### Exercise aim
Rewrite everything from the line containing "Screen dimensions: 1200x610" down to the end of the entries, replacing "checkbox" with "toggle" and leaving all else unchanged. Omit the pictures from your answer.
— BEGIN The records —
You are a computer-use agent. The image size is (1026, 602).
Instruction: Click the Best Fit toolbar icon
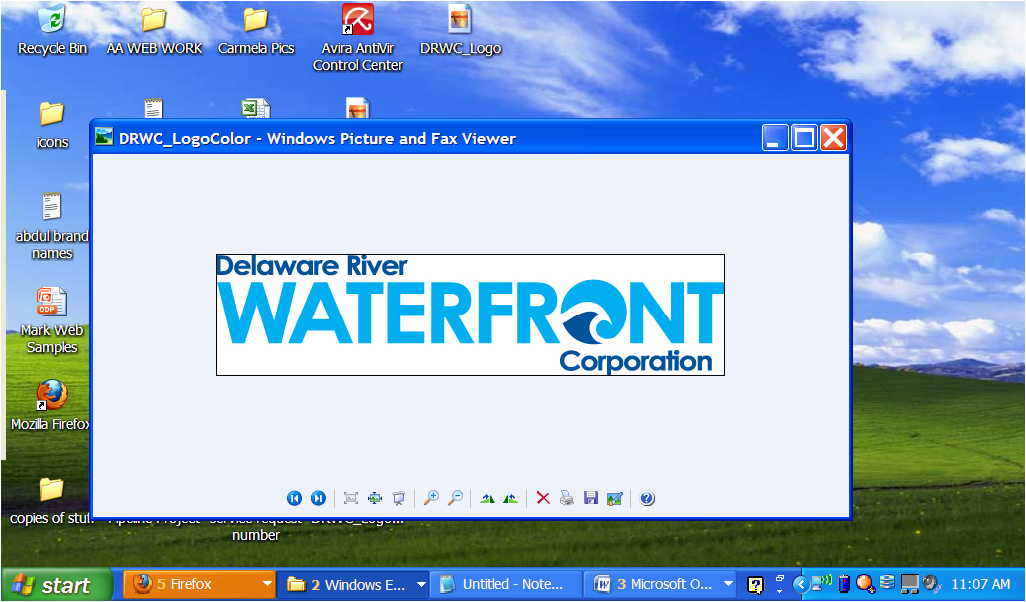[x=351, y=498]
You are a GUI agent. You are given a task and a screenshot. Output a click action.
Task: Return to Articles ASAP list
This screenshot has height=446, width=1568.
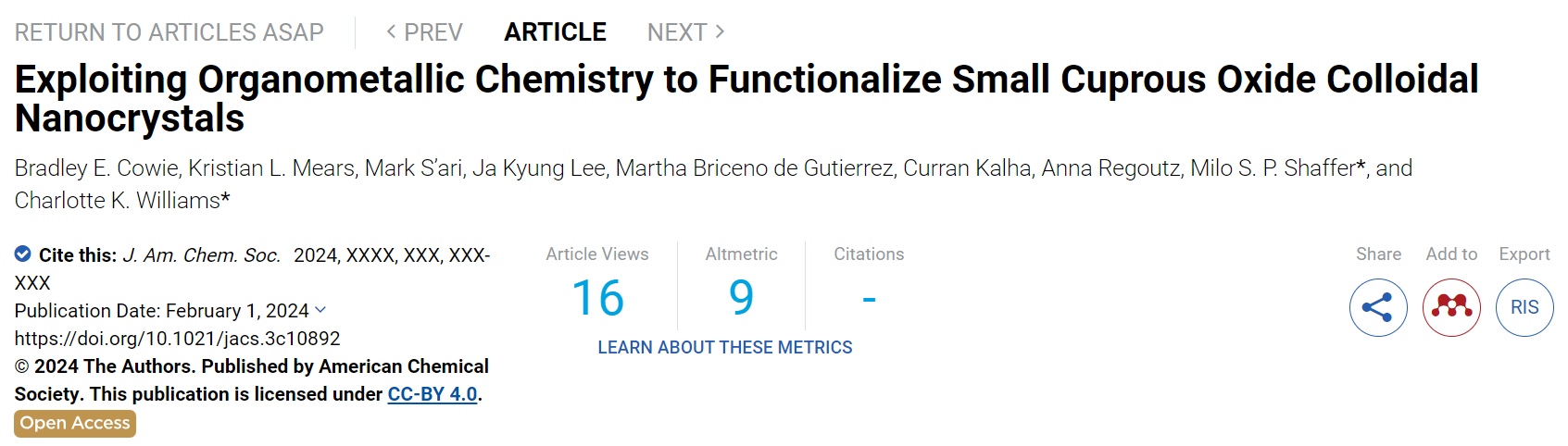169,32
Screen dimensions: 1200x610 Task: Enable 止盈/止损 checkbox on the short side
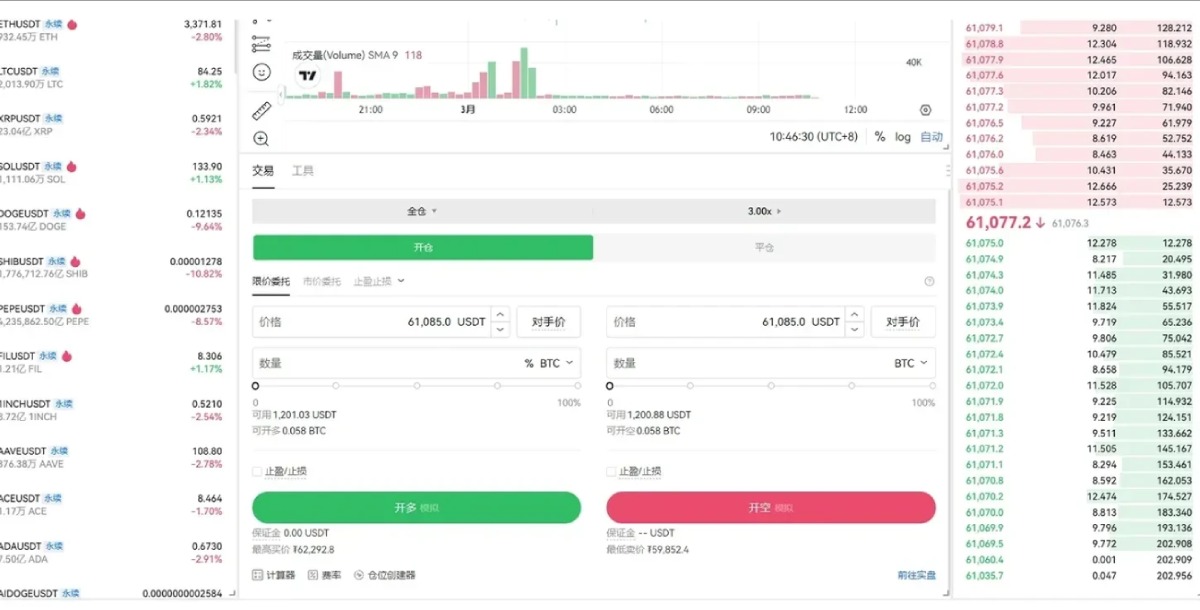click(x=610, y=470)
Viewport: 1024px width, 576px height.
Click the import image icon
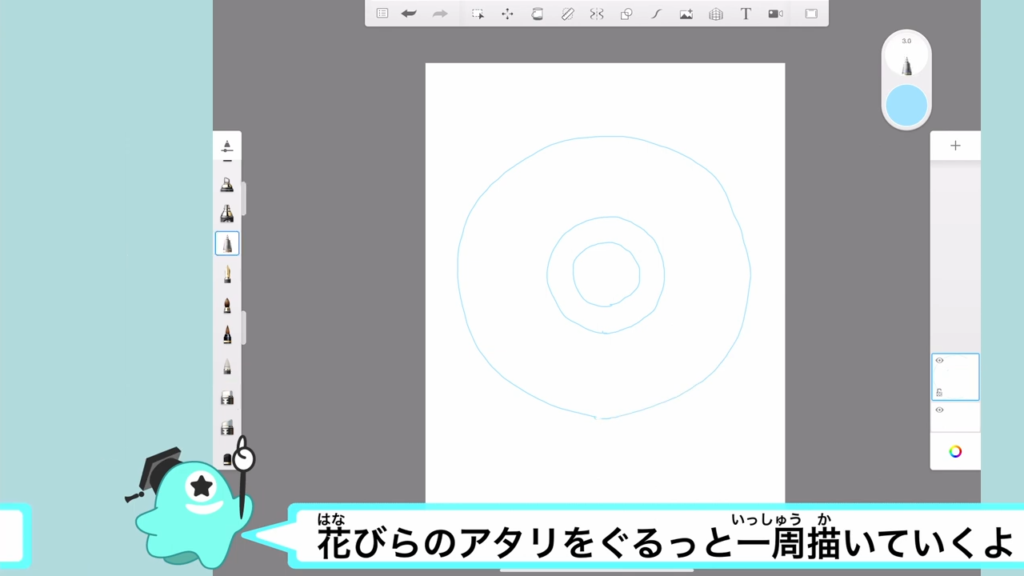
— END The records —
### Exercise answer
Screen dimensions: 1200x610 Task: Enable 止盈/止损 toggle on the short side
click(x=610, y=470)
Viewport: 1024px width, 576px height.
Click the import image icon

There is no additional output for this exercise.